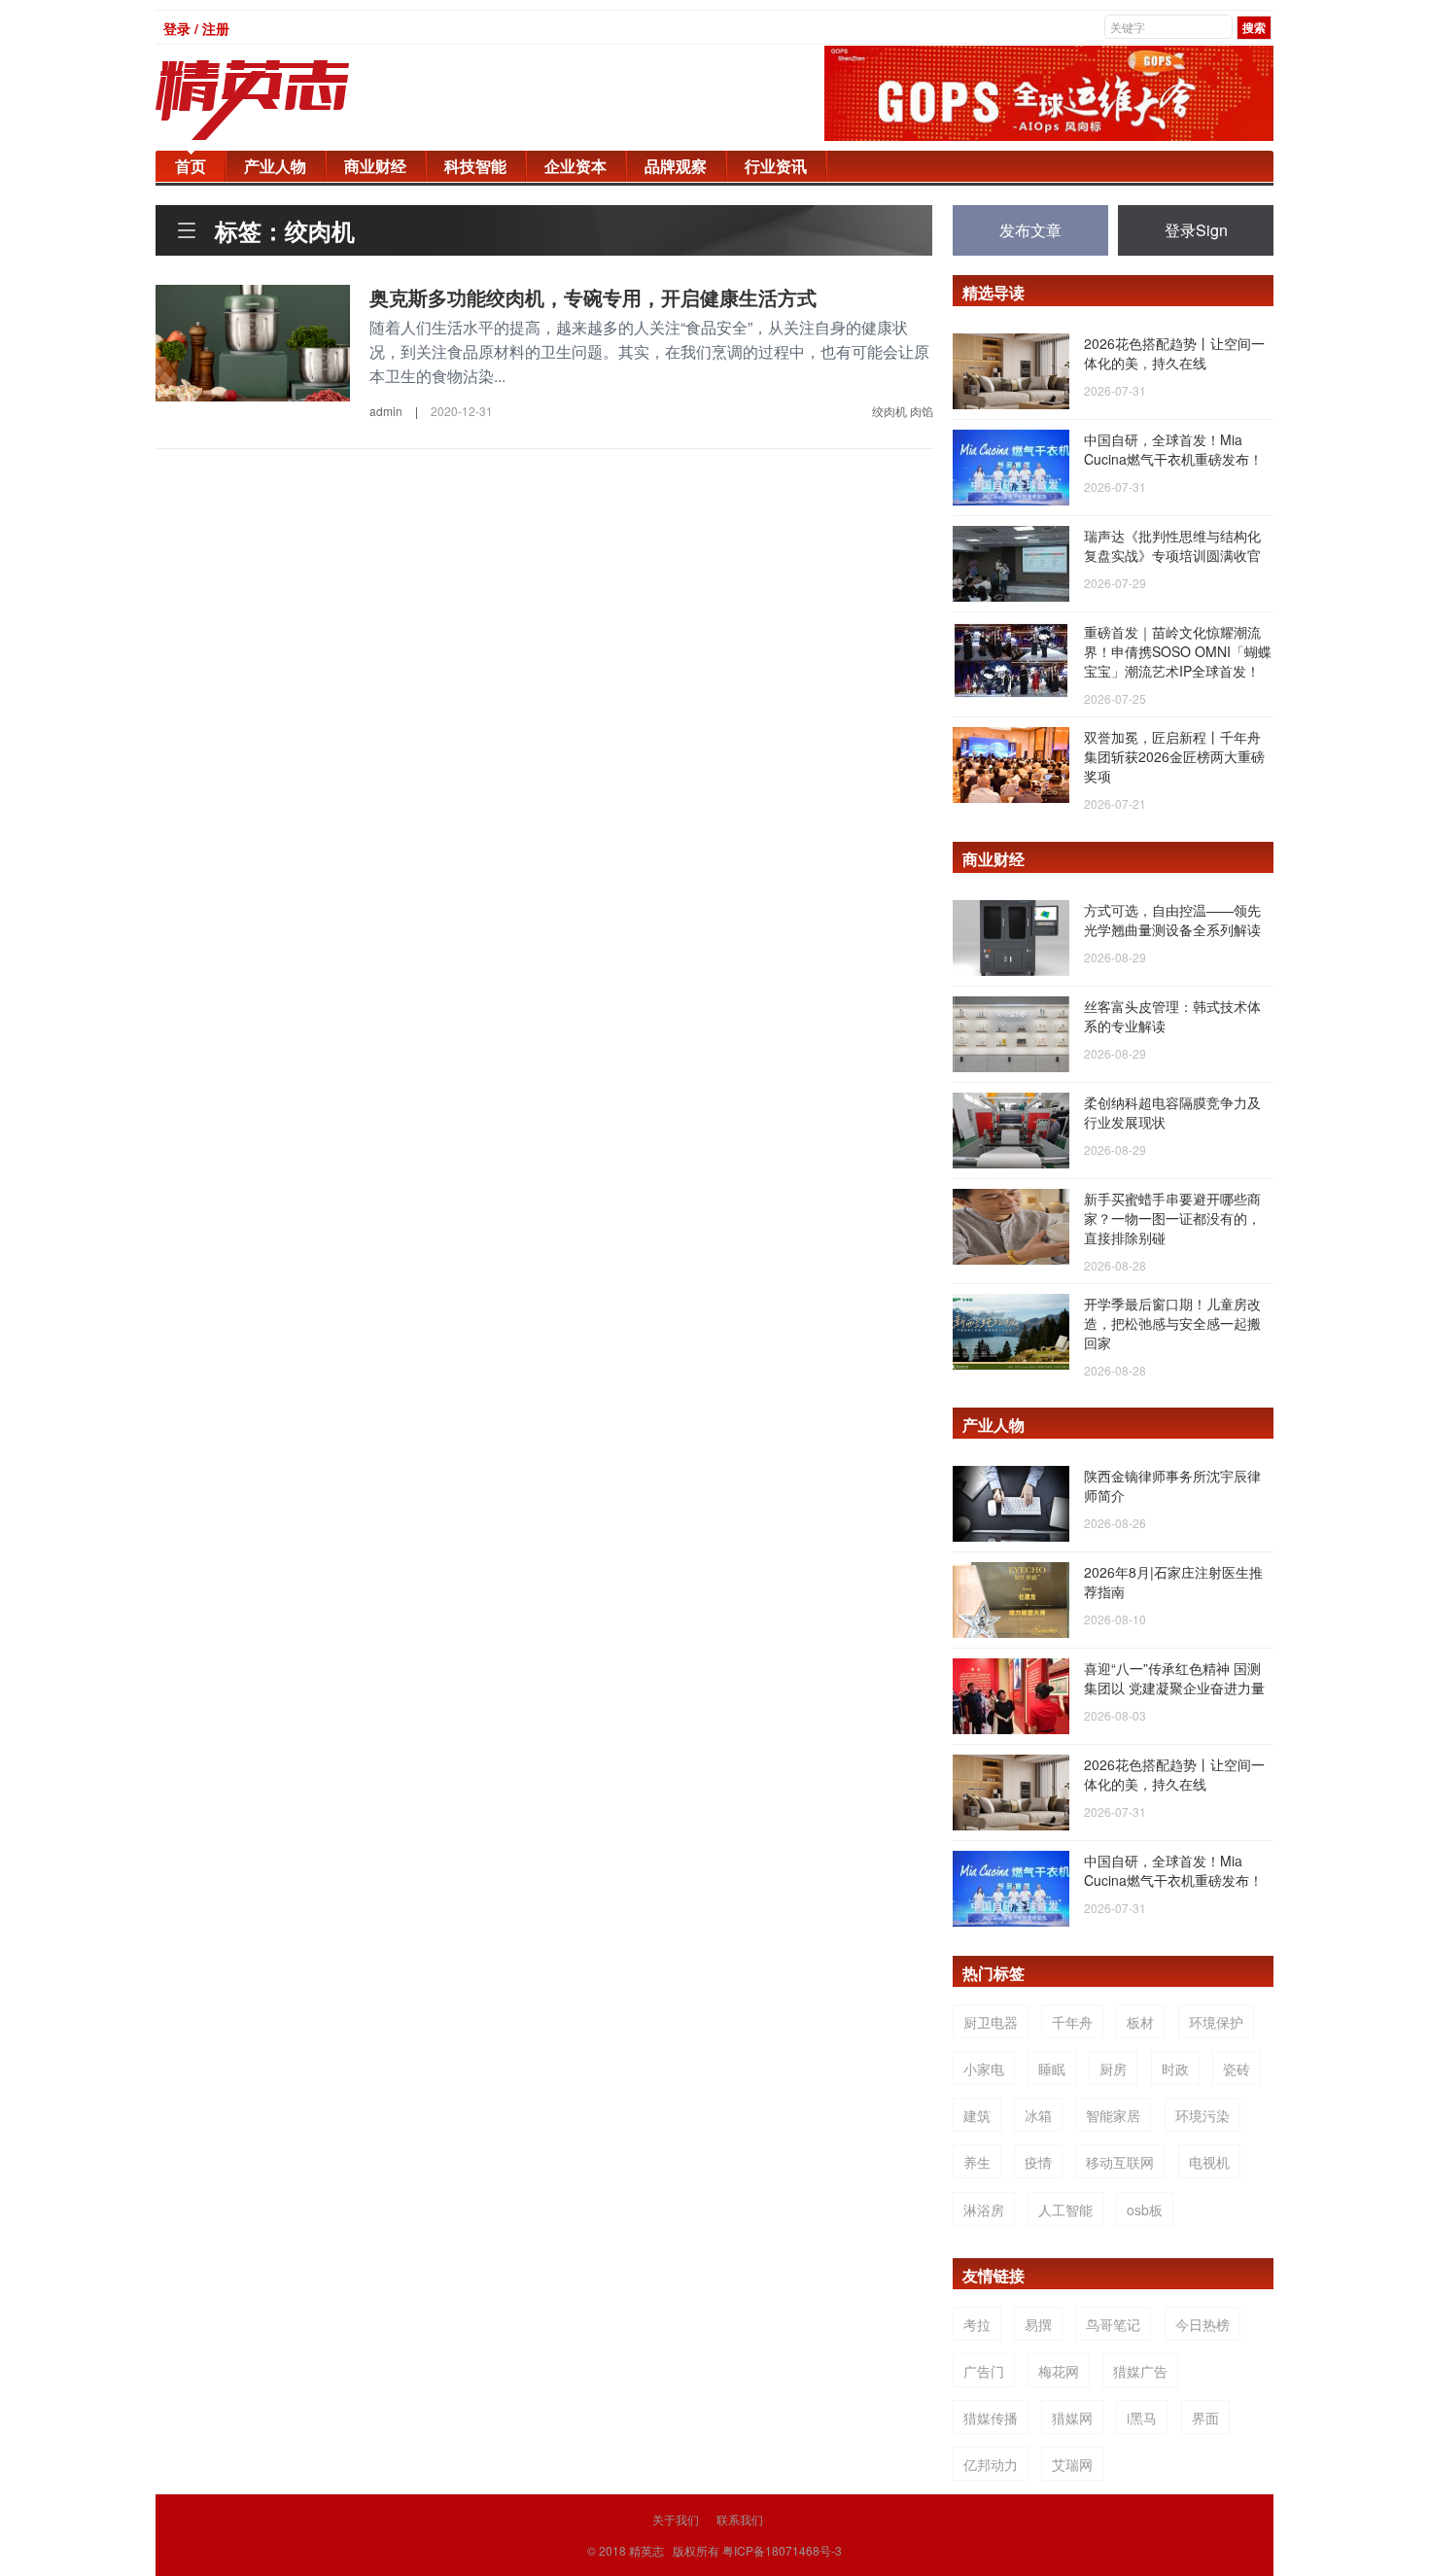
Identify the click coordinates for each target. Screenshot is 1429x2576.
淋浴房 (983, 2209)
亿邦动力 (990, 2464)
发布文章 (1030, 230)
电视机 (1209, 2162)
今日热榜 (1202, 2324)
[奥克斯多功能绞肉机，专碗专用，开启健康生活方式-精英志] (253, 341)
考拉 (977, 2324)
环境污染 (1202, 2115)
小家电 (983, 2068)
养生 (977, 2162)
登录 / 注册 (196, 28)
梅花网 (1058, 2371)
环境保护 (1216, 2022)
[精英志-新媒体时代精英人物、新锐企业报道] (292, 100)
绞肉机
###
• [PROBLEM REQUIREMENTS]: Print exactly the lines of the records from the one containing "电视机 (1209, 2162)" through the end, and nothing besides them.

• [RESPONSE TO THIS EXERCISE]:
电视机 (1209, 2162)
今日热榜 (1202, 2324)
[奥克斯多功能绞肉机，专碗专用，开启健康生活方式-精英志] (253, 341)
考拉 (977, 2324)
环境污染 (1202, 2115)
小家电 (983, 2068)
养生 (977, 2162)
登录 / 注册 (196, 28)
梅花网 (1058, 2371)
环境保护 (1216, 2022)
[精英志-新媒体时代精英人物、新锐企业报道] (292, 100)
绞肉机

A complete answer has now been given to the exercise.